One of these days, employers will experience the full effects of Obamacare – but not yet.

In the latest in a long string of delays in enforcing the rules under the health care overhaul, the Internal Revenue Service and Treasury Department announced on Wednesday that they will wait until summer to start enforcing financial penalties on small businesses that provide so-called Health Reimbursement Arrangements to their employees.

Under HRAs, employers provide spending accounts that their workers can use to cover a portion of the cost of buying individual health plans. The arrangements, which give employers a tax-free means to help pay for their workers’ health costs, do not comply with insurance standards in the Affordable Care Act, commonly known as Obamacare, according to Treasury guidance issued in the fall of 2013. Consequently, employers who elect to continue offering HRAs could be fined as much as $100 per day per employee.

In a public notice, IRS and Treasury officials announced that those penalties (in the form of excise taxes) will not be levied against noncompliant small businesses until July, giving many employers a little extra time to adjust to the new rules.

“The Departments understand that some employers that had been offering health coverage through an employer payment plan may need additional time to obtain group health coverage or adopt a suitable alternative,” the notice reads. Officials also hinted at the fact that the new online health insurance exchanges set up under the law, which were meant to give small businesses more choices and more affordable health insurance options, haven’t quite delivered.

“The market is still transitioning and the transition by eligible employers to SHOP Marketplace coverage or other alternatives will take time,” they wrote.

In regards to the rules in the health care law, the delay is nothing new for employers.
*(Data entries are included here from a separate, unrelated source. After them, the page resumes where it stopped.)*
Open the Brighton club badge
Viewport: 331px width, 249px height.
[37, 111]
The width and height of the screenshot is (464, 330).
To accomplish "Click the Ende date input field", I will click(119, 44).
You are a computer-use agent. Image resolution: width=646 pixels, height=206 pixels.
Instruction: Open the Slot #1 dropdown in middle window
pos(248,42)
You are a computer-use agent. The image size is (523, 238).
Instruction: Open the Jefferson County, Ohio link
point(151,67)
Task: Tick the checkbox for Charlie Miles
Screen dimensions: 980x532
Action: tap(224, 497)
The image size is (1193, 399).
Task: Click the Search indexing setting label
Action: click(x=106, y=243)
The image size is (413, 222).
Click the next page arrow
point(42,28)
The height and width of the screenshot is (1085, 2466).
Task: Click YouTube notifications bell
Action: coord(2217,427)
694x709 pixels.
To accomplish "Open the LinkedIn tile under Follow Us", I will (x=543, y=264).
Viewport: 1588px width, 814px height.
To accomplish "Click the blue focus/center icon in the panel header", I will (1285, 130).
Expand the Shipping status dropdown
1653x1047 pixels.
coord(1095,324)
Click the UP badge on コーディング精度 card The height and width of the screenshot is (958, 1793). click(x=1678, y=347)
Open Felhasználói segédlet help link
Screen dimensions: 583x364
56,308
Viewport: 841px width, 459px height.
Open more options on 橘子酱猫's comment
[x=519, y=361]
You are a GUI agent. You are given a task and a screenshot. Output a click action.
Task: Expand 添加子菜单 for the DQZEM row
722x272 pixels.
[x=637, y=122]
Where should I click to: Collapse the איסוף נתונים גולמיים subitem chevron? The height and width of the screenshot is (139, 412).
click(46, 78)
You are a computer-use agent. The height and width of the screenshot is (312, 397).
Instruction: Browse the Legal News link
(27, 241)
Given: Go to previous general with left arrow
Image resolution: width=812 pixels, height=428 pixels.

Most notably, the Obama administration has several times pushed back the start of penalties for business that do not provide adequate health insurance to their employees, first pushing the entire deadline back one year and then last year announcing an even more gradual, tiered (by company size) rollout.

A year earlier, the administration instituted a one-year delay in enforcing rules requiring companies to report their health insurances costs on employees’ tax forms. Officials also delayed additional rules requiring owners to provide equal coverage to all of their employees, and they later postponed fines on health plans that don’t meet certain coverage criteria in the law.

At this point, the small business community has had about enough of the temporary reprieves and is calling for permanent solutions.

“This temporary delay serves as an important immediate step to protect small businesses from costly penalties when trying to assist employees with the purchase of health insurance,” Amanda Austin, vice president of public policy at the National Federation of Independent Business, said in a statement responding to the announcement. “However, another delay to Obamacare does not fix the underlying problems – which the administration is conceding with these actions.”

Research by the NFIB, which has staunchly opposed the health care overhaul since it was being debated in Congress, suggests that one in seven small businesses that do not provide health care plans offer some type of reimbursement arrangement.

Katie Vlietstra, vice president for government relations and public affairs at the National Association for the Self-Employed, conveyed similar frustration, calling the short delay “welcome news for our community” but insisting that “a long-term, legislative solution is still urgently needed.” She added: “America’s smallest employers need the stability of a permanent fix in order to continue to utilize this critical tool to help provide health care coverage to their employees.”

Austin’s and Vlietstra’s groups have support in Congress. Reps. Mike Thompson (D-Calif.) and Charles Boustany (R-La.) in December introduced legislation that would do precisely what the small business groups are asking for, requiring the IRS to permit small firms to continue offering HRAs. Theirs is one of many proposed tweaks to the health care law that are expected to be considered and potentially put in front of the president by the new Republican Congress.